- [What is being asked]: In the entries that follow, find the line containing "Academics (509, 110)" and the line containing "info@ohioinvestigators.com (228, 178)", then retype exactly the lines from the first through the second, pictures excluded.

- [Data provided]:
____________________

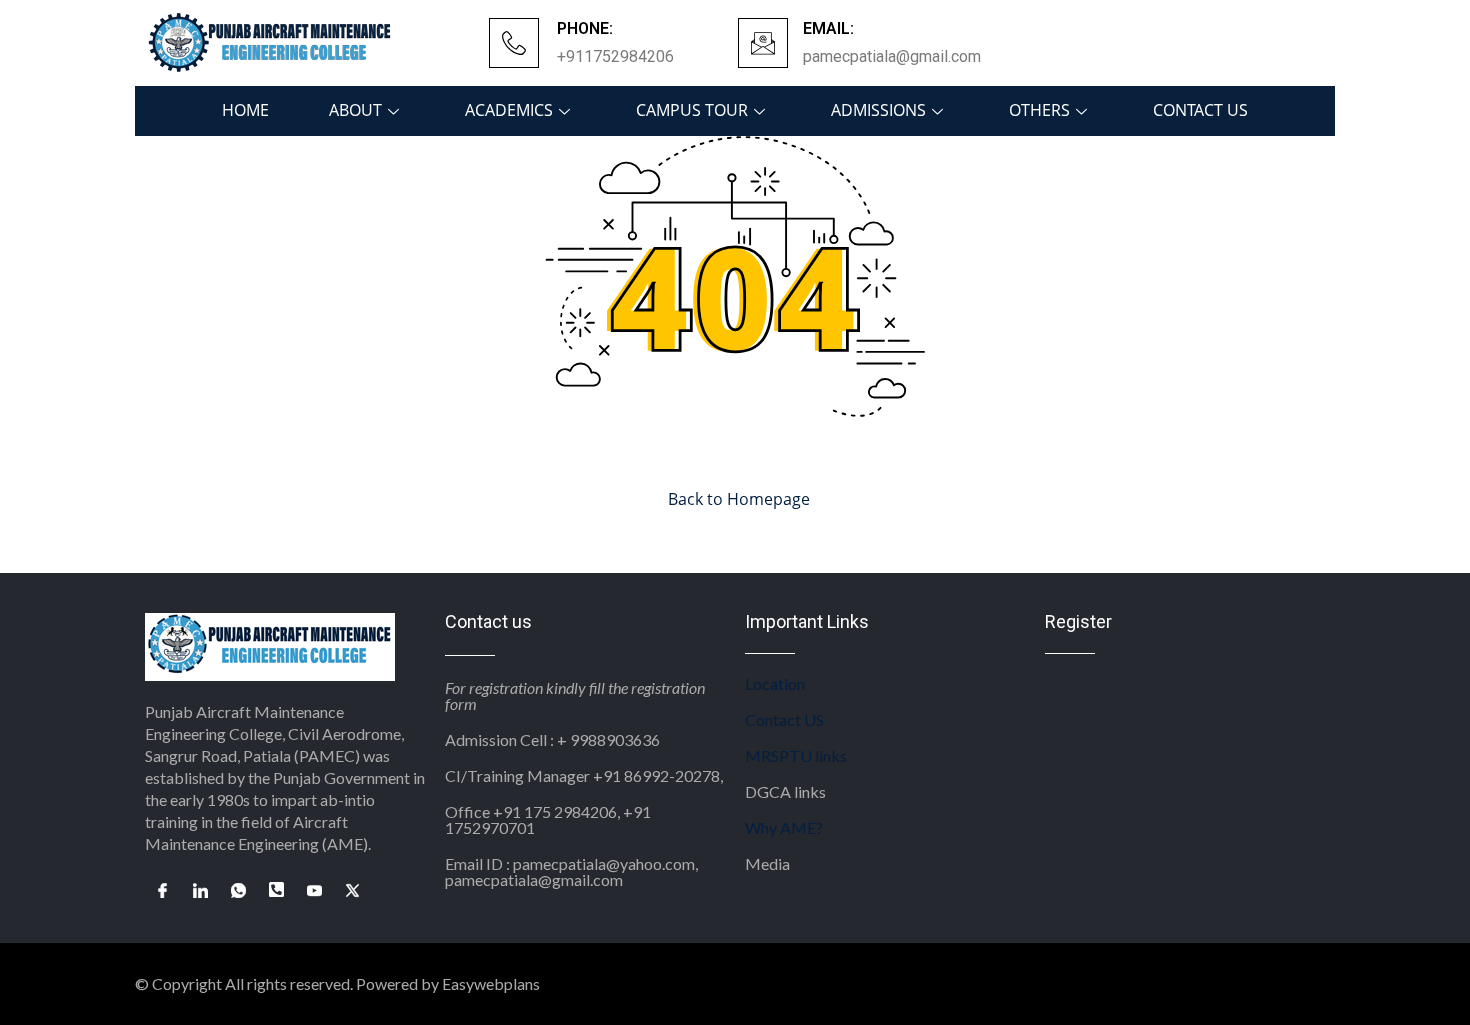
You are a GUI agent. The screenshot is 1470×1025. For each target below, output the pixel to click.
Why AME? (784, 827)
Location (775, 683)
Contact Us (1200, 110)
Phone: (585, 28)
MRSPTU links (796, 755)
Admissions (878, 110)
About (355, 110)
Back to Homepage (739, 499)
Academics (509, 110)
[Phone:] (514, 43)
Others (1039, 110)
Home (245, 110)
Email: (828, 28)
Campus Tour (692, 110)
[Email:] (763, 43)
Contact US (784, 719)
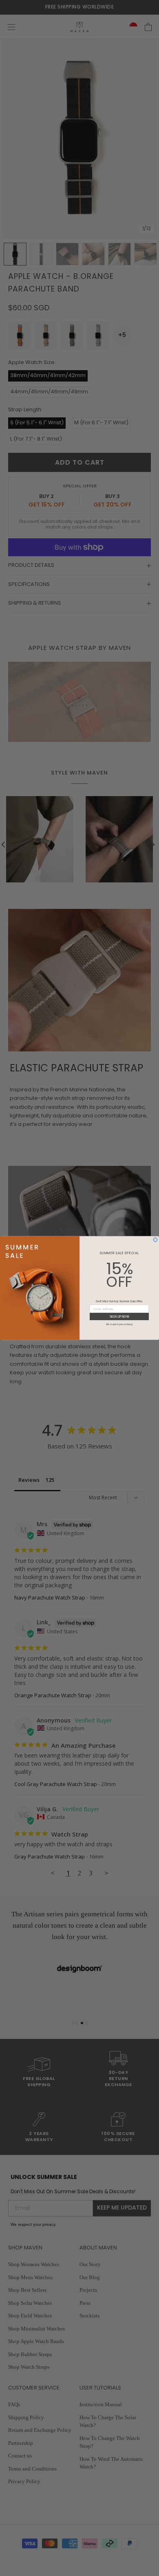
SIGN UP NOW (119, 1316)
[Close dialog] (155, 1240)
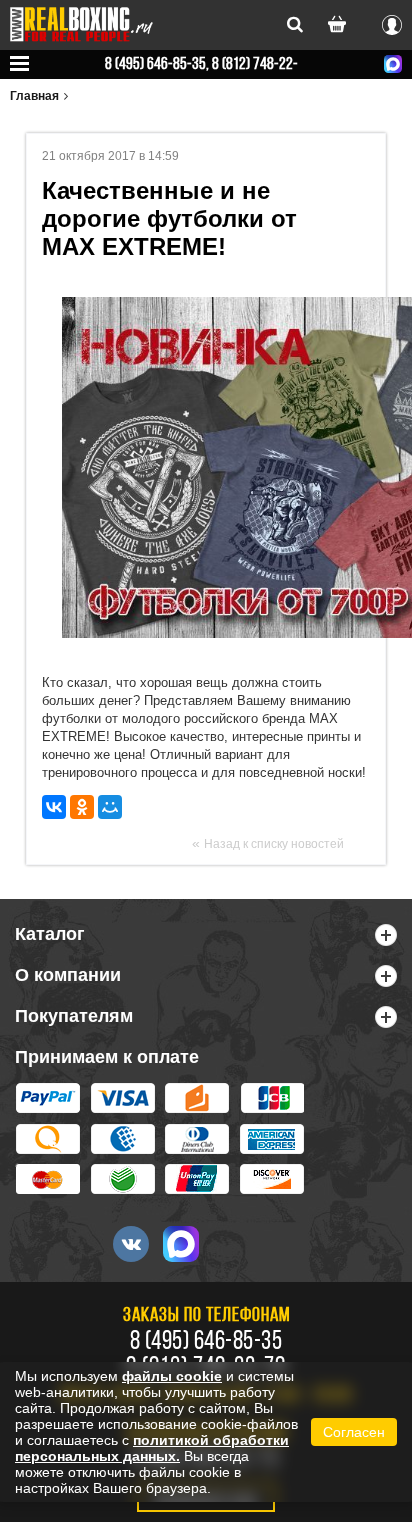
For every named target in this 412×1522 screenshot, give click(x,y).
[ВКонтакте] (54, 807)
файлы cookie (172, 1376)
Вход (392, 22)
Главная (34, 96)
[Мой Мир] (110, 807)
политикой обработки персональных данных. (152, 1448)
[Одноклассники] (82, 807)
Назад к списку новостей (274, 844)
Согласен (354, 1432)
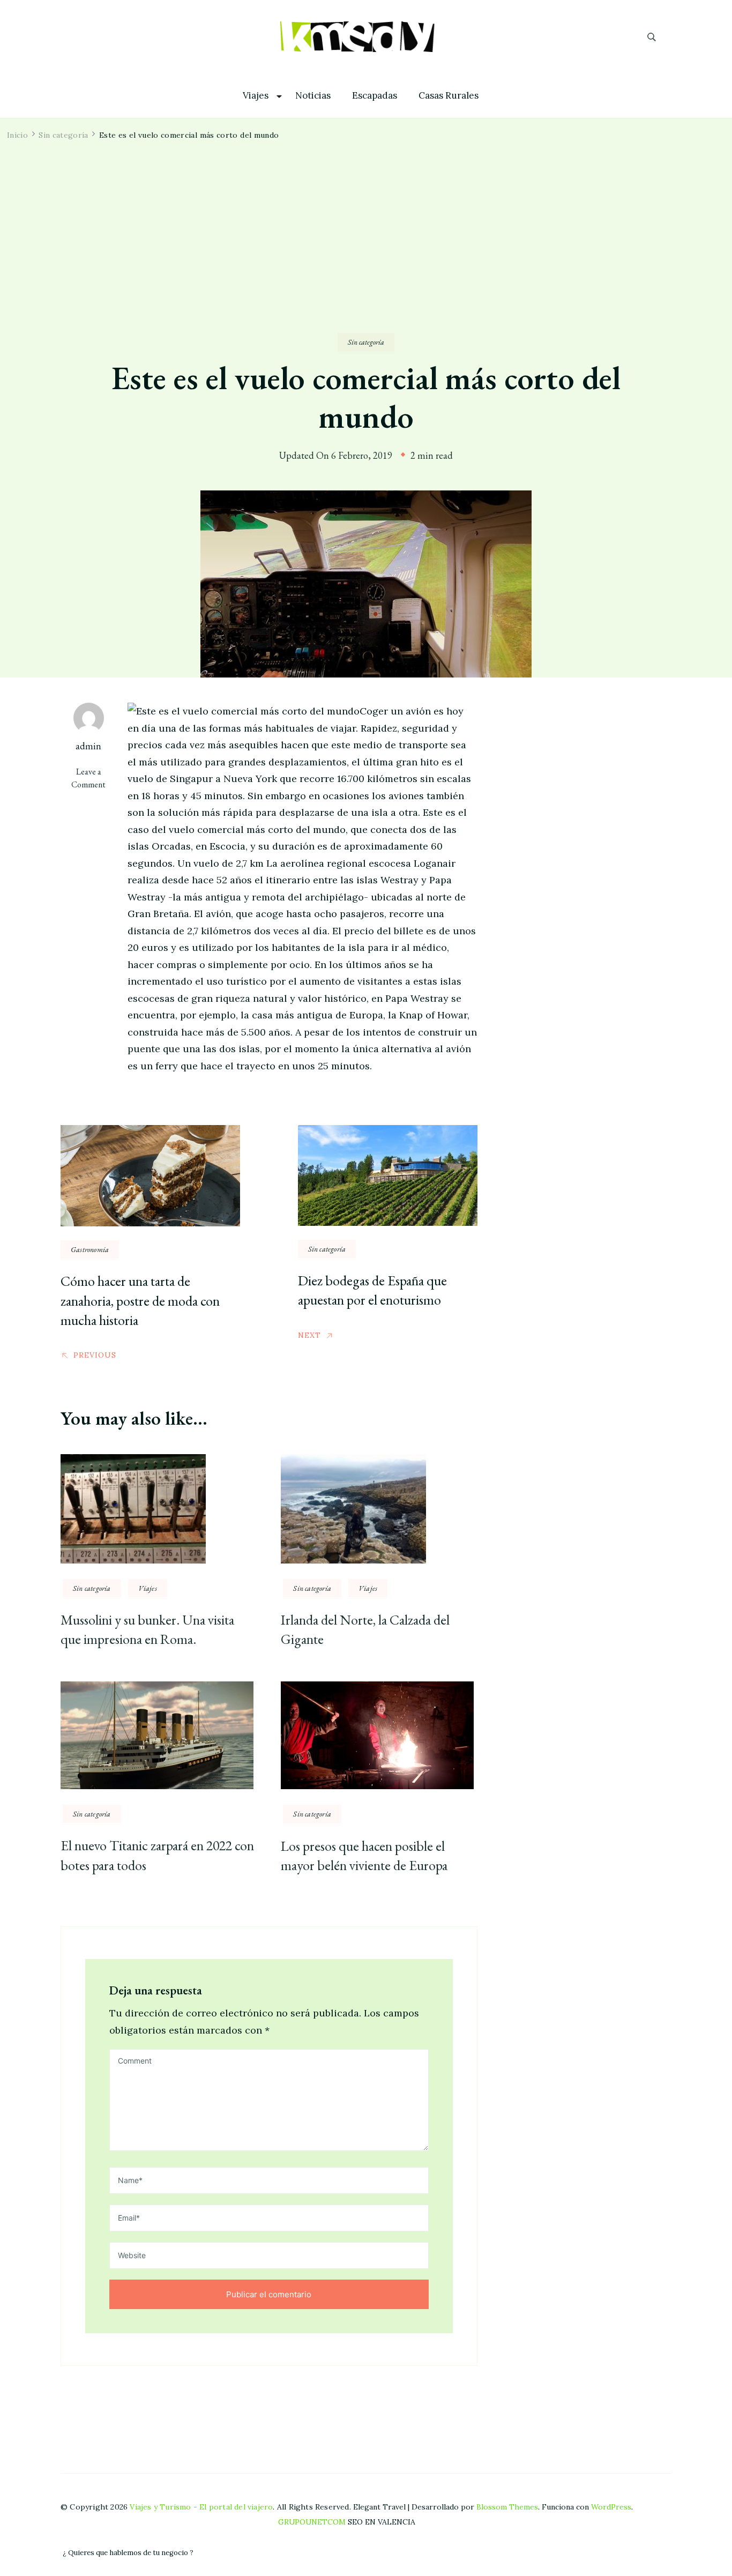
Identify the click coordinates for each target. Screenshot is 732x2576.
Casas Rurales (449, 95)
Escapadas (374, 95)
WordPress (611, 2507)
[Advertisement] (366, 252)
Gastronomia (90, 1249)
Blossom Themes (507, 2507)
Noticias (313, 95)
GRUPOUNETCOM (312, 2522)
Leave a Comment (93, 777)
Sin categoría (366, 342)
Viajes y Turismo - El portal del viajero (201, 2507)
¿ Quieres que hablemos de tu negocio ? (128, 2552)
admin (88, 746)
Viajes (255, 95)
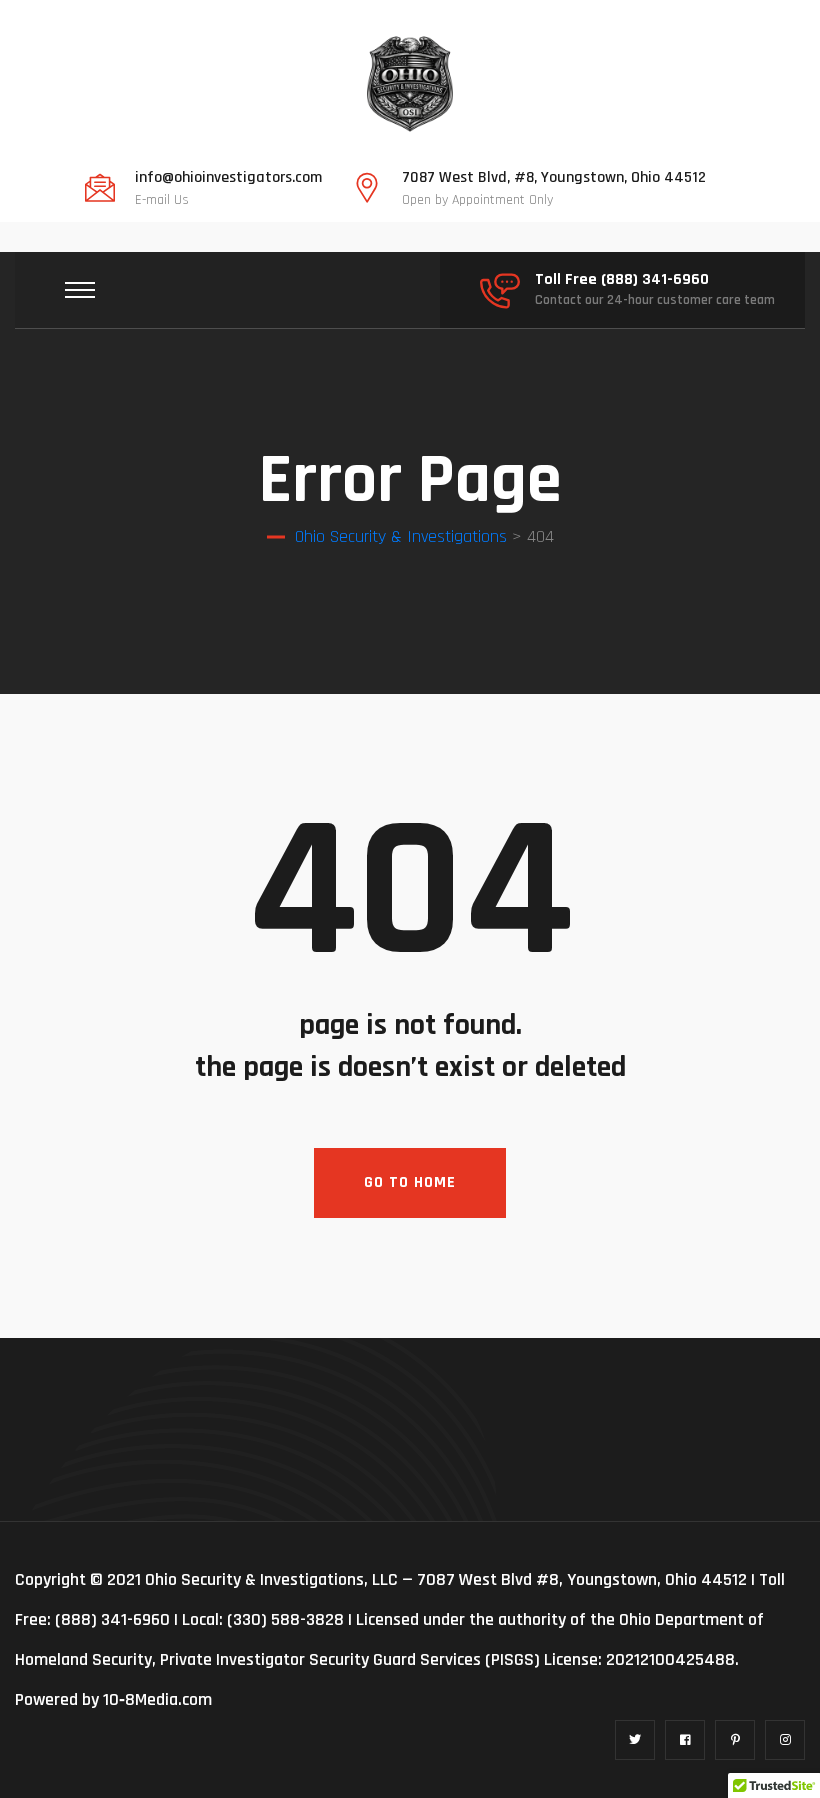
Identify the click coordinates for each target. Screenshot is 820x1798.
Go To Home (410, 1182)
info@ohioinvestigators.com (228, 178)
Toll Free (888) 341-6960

____________________

- [Solution to this task]:
Academics (509, 110)
[Phone:] (514, 43)
Others (1039, 110)
Home (245, 110)
Email: (828, 28)
Campus Tour (692, 110)
[Email:] (763, 43)
Contact US (784, 719)
SIGN UP NOW (119, 1316)
[Close dialog] (155, 1240)
For every named target in this 412×1522 screenshot, give click(x,y).
[ВКонтакте] (54, 807)
файлы cookie (172, 1376)
Вход (392, 22)
Главная (34, 96)
[Мой Мир] (110, 807)
политикой обработки персональных данных. (152, 1448)
[Одноклассники] (82, 807)
Назад к списку новостей (274, 844)
Согласен (354, 1432)
Identify the click coordinates for each target. Screenshot is 732x2576.
Casas Rurales (449, 95)
Escapadas (374, 95)
WordPress (611, 2507)
[Advertisement] (366, 252)
Gastronomia (90, 1249)
Blossom Themes (507, 2507)
Noticias (313, 95)
GRUPOUNETCOM (312, 2522)
Leave a Comment (93, 777)
Sin categoría (366, 342)
Viajes y Turismo - El portal del viajero (201, 2507)
¿ Quieres que hablemos de tu negocio ? (128, 2552)
admin (88, 746)
Viajes (255, 95)
Identify the click coordinates for each target. Screenshot is 820x1798.
Go To Home (410, 1182)
info@ohioinvestigators.com (228, 178)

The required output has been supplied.